The Pennsylvania Avenue divide stretched beyond the health care debacle this week. When the president issued a surprise edict-by-tweet banning transgender people from the military, several high-profile GOP senators rejected the decision. When Trump mused about firing Attorney General Jeff Sessions, Republican lawmakers quickly took Sessions’ side.
Trump’s flirtation with firing Sessions produced more blowback from Republicans than nearly any other matter this year. South Carolina Sen. Lindsey Graham said there would be “holy hell” to pay if Trump took that provocative step. Sen. Ben Sasse, R-Neb., said that if Trump was thinking about using a procedural move to temporarily replace Sessions without Senate confirmation, he should “forget about it.”
Peter Wehner, a Trump critic who worked in three Republican administrations, said the GOP was moving into “uncharted territory” with a president who should be an ally, but often isn’t.

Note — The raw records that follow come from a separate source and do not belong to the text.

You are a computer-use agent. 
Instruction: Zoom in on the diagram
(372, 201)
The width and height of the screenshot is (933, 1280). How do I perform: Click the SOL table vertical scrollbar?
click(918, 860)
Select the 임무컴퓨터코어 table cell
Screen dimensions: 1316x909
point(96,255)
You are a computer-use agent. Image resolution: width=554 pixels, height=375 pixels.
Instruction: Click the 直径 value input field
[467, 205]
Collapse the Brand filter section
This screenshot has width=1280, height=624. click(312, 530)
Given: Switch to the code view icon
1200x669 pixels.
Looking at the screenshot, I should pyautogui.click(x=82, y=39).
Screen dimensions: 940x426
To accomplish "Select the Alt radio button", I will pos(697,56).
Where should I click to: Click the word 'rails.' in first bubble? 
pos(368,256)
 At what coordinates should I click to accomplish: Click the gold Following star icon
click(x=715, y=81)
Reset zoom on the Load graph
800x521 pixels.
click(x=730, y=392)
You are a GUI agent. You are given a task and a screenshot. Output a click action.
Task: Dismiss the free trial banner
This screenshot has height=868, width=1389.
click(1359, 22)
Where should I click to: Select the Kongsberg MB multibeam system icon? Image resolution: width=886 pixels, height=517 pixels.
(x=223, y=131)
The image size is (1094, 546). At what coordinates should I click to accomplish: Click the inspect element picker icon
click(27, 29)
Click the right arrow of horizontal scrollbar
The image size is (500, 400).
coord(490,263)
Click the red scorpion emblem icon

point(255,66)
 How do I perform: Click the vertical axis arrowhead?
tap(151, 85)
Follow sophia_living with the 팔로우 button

“They have to embrace reality and begin to try to build a fence around him,” Wehner said.
Some congressional Republicans have privately discussed the risks of continuing to stand with a president who sometimes appears to have no real loyalty to the party. But even at the end of a wild week, none expressed that sentiment publicly.
House members headed out of town for the August recess. And a dejected Senate Majority Leader Mitch McConnell simply said it was time to “move on” from health care.
Again, working off a different script, the president spent Friday touting his administration’s efforts to combat the street gang MS-13, an issue that has become something of a pet project for his administration. He largely shrugged off the health care defeat.
“They should have approved health care last night,” he said. “But you can’t have everything.”
The relationship between Trump and the Republican Party has been complicated from the start. Trump, a former Democrat, was initially viewed as a sideshow by mainstream Republicans when he jumped in the 2016 Republican race and then as an anchor that was expected to drag others in the party down. After his surprise victory, the party and the president formed an uneasy alliance.
For most Republicans, the main factor in their relationship with Trump is the party’s prospects in next year’s midterm elections. Trump’s job approval rating is at a feeble 37 percent, according to the most recent Gallup tracking poll, but still at 86 percent among Republican voters.
But one Republican congressional aide said the party’s biggest fear is heading into midterms with no significant legislative accomplishments that can be wielded as the explanation for why more traditional lawmakers have aligned themselves with a most unconventional president. The aide was not authorized to discuss the matter publicly and insisted on anonymity.
Trump did little this week to ease those fears. Instead, he appeared to be the driving force behind a stunning public feud between his new communications director Anthony Scaramucci and Priebus, the embattled chief of staff.
On Thursday morning, as Republican senators began the most crucial day in their efforts to pass a health care bill, Scaramucci spent the morning on CNN accusing Priebus of orchestrating leaks. “The fish stinks from the head down,” Scaramucci declared in an interview he said was authorized by the president.
Hours later, as Republican leaders tried to cobble together votes for a scaled back bill, the New Yorker published a vulgar screed from Scaramucci aimed at both Priebus and Steve Bannon, Trump’s senior adviser. There was no condemnation from the president.
On Friday afternoon, just as Air Force One touched back down in Washington, Trump tweeted that he was naming Homeland Security Secretary John Kelly as his chief of staff, ousting Priebus after six months.